**** Available data

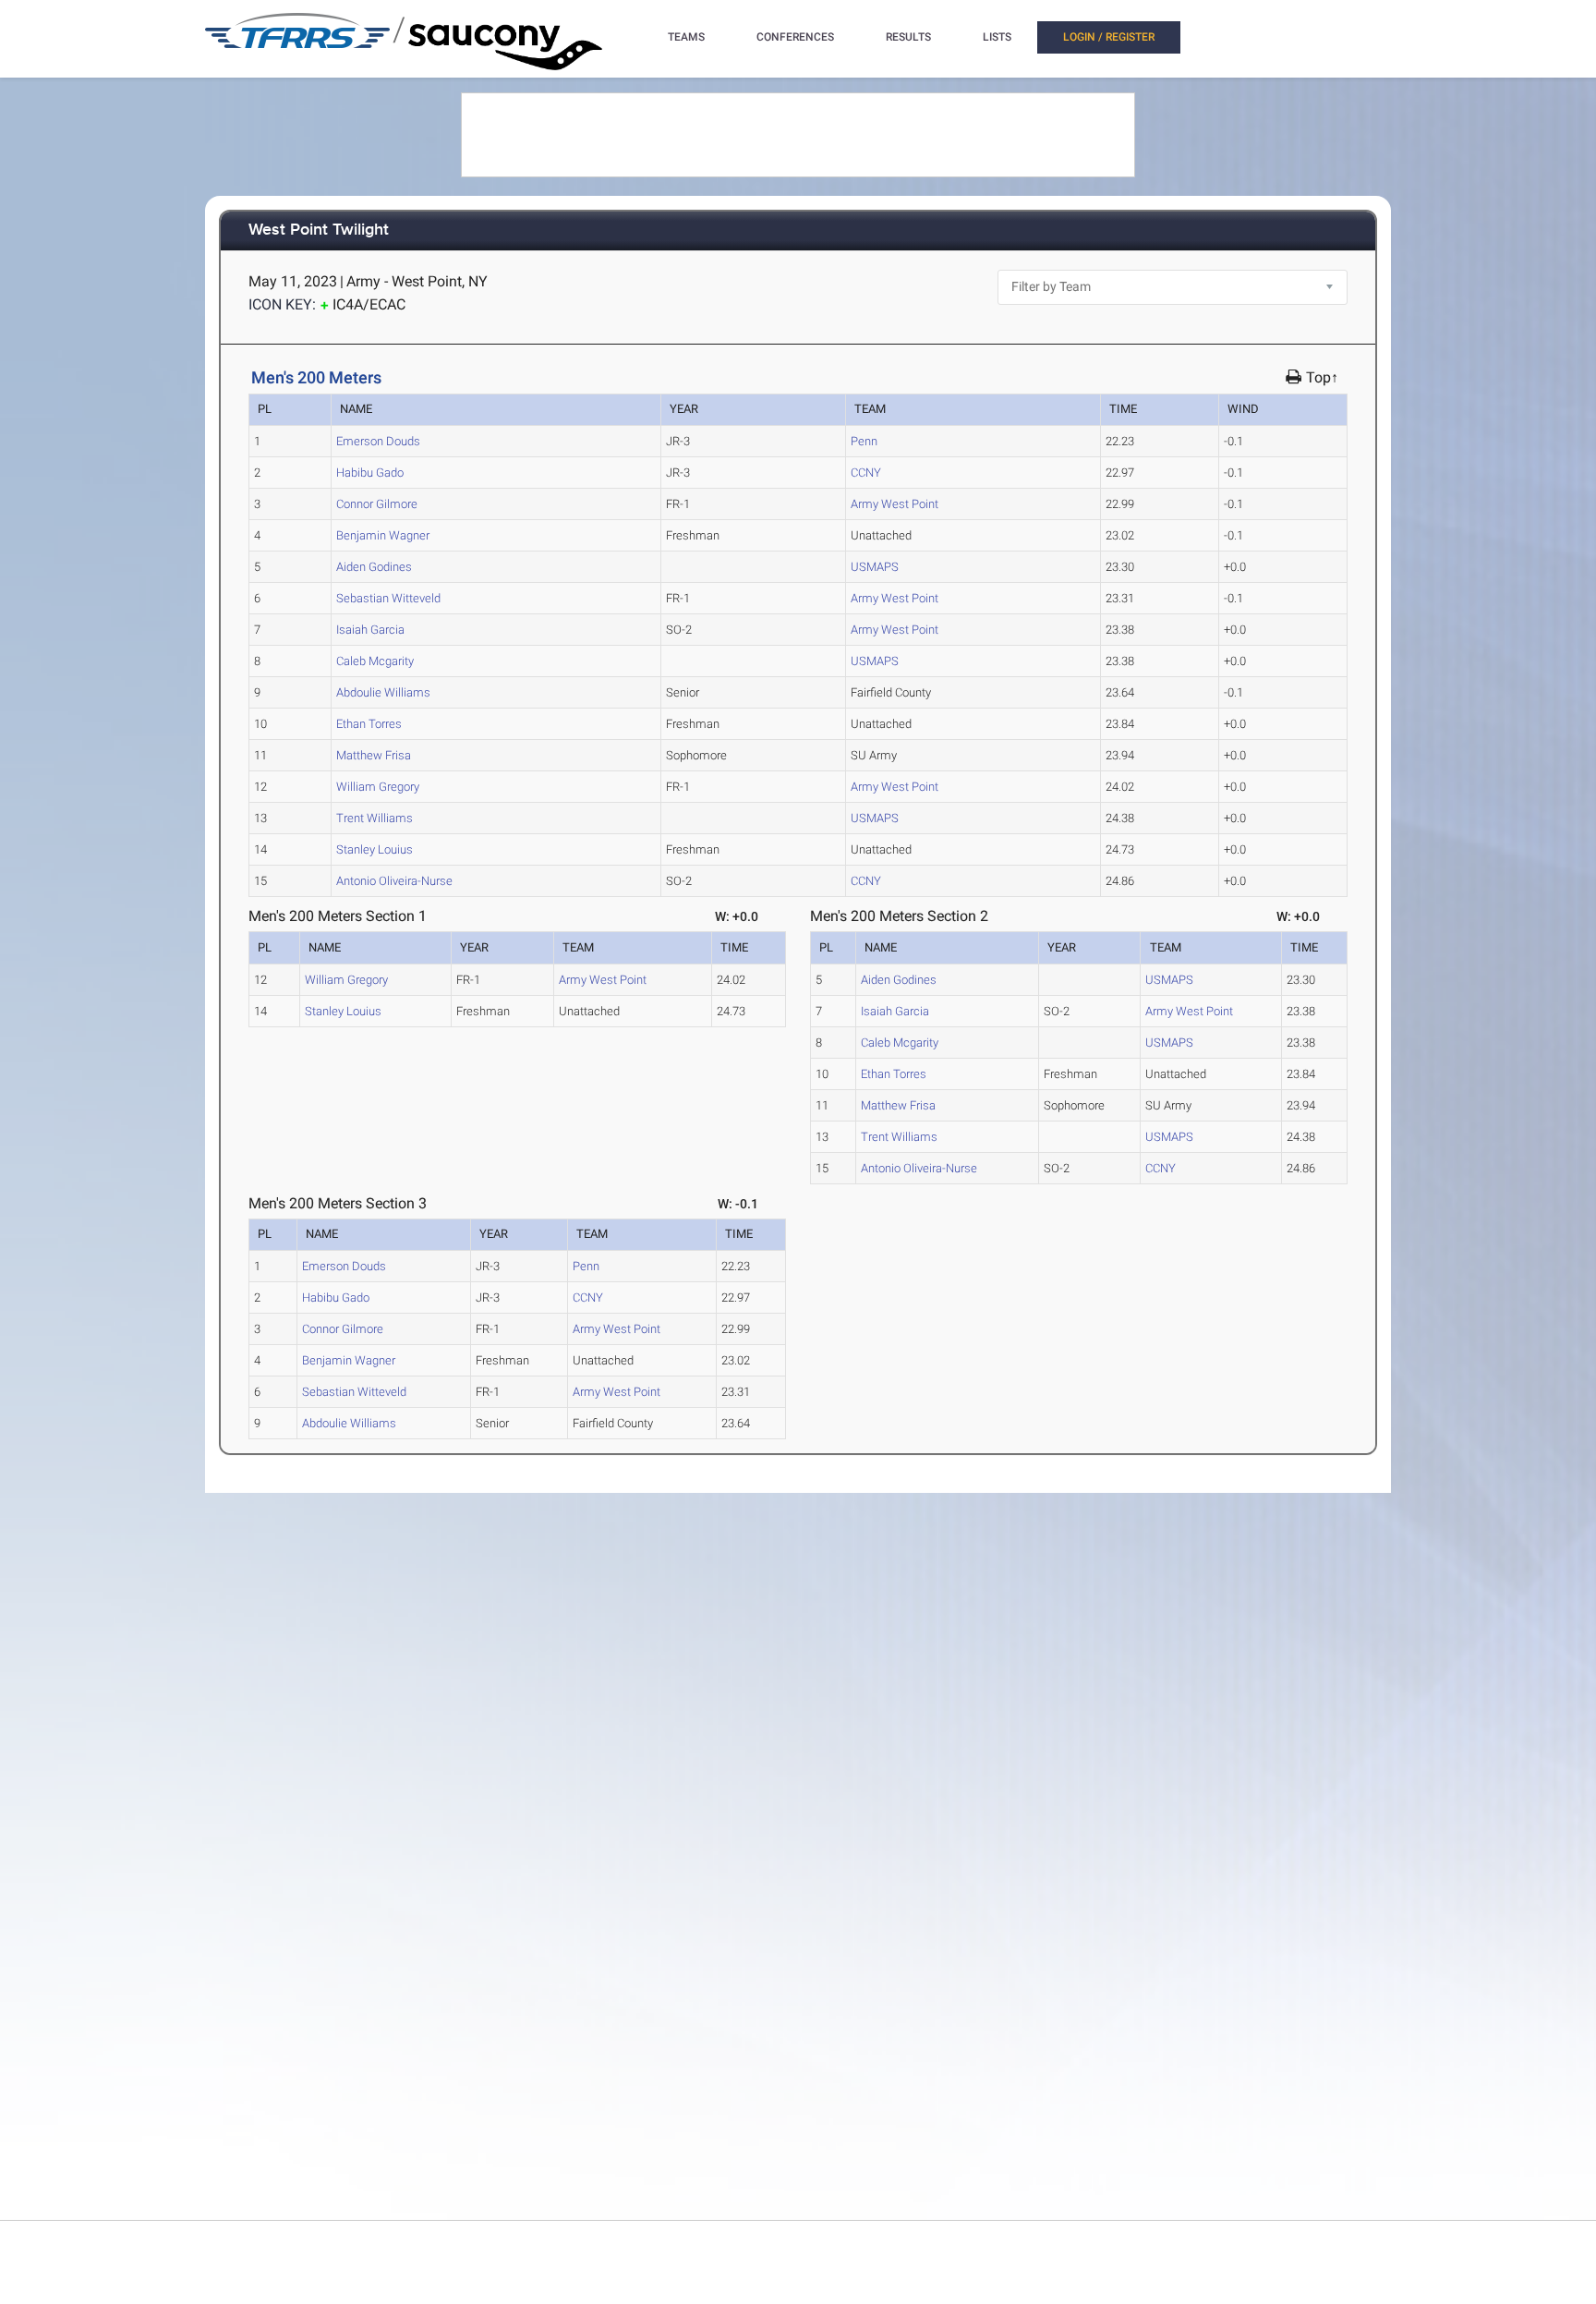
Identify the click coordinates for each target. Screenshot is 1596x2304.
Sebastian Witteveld (388, 598)
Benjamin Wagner (382, 535)
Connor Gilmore (376, 504)
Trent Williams (374, 818)
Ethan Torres (369, 724)
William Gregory (377, 787)
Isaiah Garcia (370, 630)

********

Exercise details
The entries above are to be restated verbatim, with no pictures carried over.

Written response
Identify the click coordinates for each target. Screenshot is 1596x2304.
Sebastian Witteveld (388, 598)
Benjamin Wagner (382, 535)
Connor Gilmore (376, 504)
Trent Williams (374, 818)
Ethan Torres (369, 724)
William Gregory (377, 787)
Isaiah Garcia (370, 630)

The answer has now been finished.